## TASK INSTRUCTIONS
(A) Answer these from the forum post on passing a GPU to a Windows VM in Proxmox:
(i) How many physical NVMe drives did the poster give the VM?
(ii) What value is set for GRUB_CMDLINE_LINUX_DEFAULT in the /etc/default/grub file?
(iii) Which GPU does the poster want to pass through?
(B) Carry on the forum post about GPU passthrough to a Windows VM in Proxmox from the point where it ends.

## GIVEN PASSAGE

┌──

Problem Passing GPU to WIndows VM;

Bytales

Member
Oct 8, 2018
34
1
6
40
I have managed to set up a windows VM within Proxmox. I gave it two physicals NVMEs , installed VirtIO drivers, gave it mouse nad keyboard. All is well, except for the GPU passtrough, which is the most important thing for me for making this VM. The VM is uselless for me if i cant pass the GPU.

Here are the settings i have made

1)My /etc/default/grub file has
GRUB_CMDLINE_LINUX_DEFAULT="quiet amd_iommu=on"

2)/etc/modules are updated to contain
vfio
vfio_iommu_type1
vfio_pci
vfio_virqfd

3)running
Code:
dmesg | grep AMD-Vi
lists me more lines, one of them says
AMD-Vi: Interrupt remapping enabled

4)IOMMU Isolation.
The GPU i want to passthrough, (AMD VEGA Frontier Edition Watercooled) is in a single IOMMU group, as is its SoundCard, as can be seen by running these comannds:

Code:
lspci | grep VGA
49:00.0 VGA compatible controller: ASPEED Technology, Inc. ASPEED Graphics Family (rev 41)

└──

## DATA SHOWN
┌──

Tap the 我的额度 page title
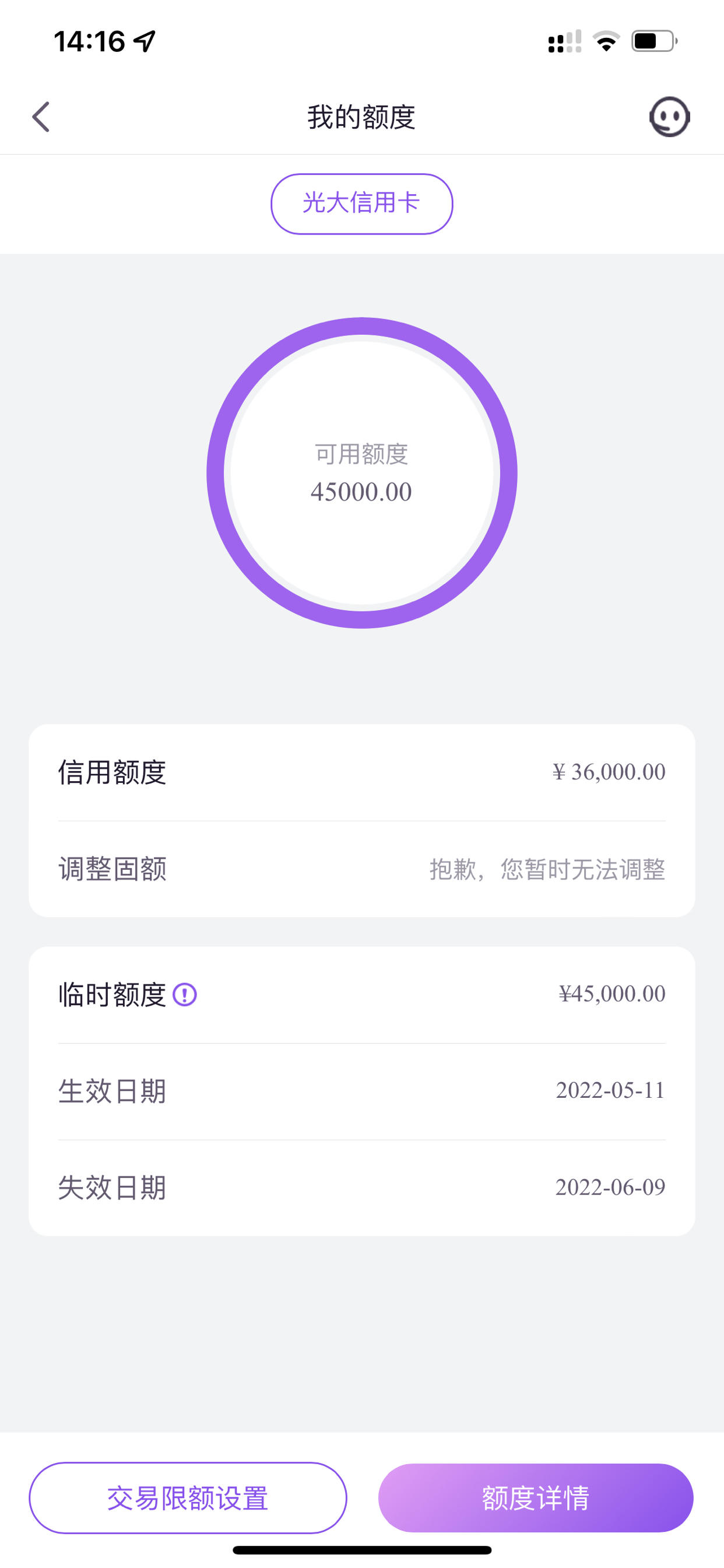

└──

## EXERCISE RESPONSES
(A)
(i) Two.
(ii) "quiet amd_iommu=on"
(iii) The AMD VEGA Frontier Edition Watercooled.

(B)
4c:00.0 VGA compatible controller: Advanced Micro Devices, Inc. [AMD/ATI] Device 6863
64:00.0 VGA compatible controller: Advanced Micro Devices, Inc. [AMD/ATI] Device 6863

Code:
lspci | grep 4c
4c:00.0 VGA compatible controller: Advanced Micro Devices, Inc. [AMD/ATI] Device 6863
4c:00.1 Audio device: Advanced Micro Devices, Inc. [AMD/ATI] Device aaf8

Code:
find /sys/kernel/iommu_groups/ -type l | grep 4c
/sys/kernel/iommu_groups/66/devices/0000:4c:00.0
/sys/kernel/iommu_groups/67/devices/0000:4c:00.1

The GPU and its soundcard are in their IOMMU groups 66 and 67
I have verified that these devices are alone in their IOMMU groups.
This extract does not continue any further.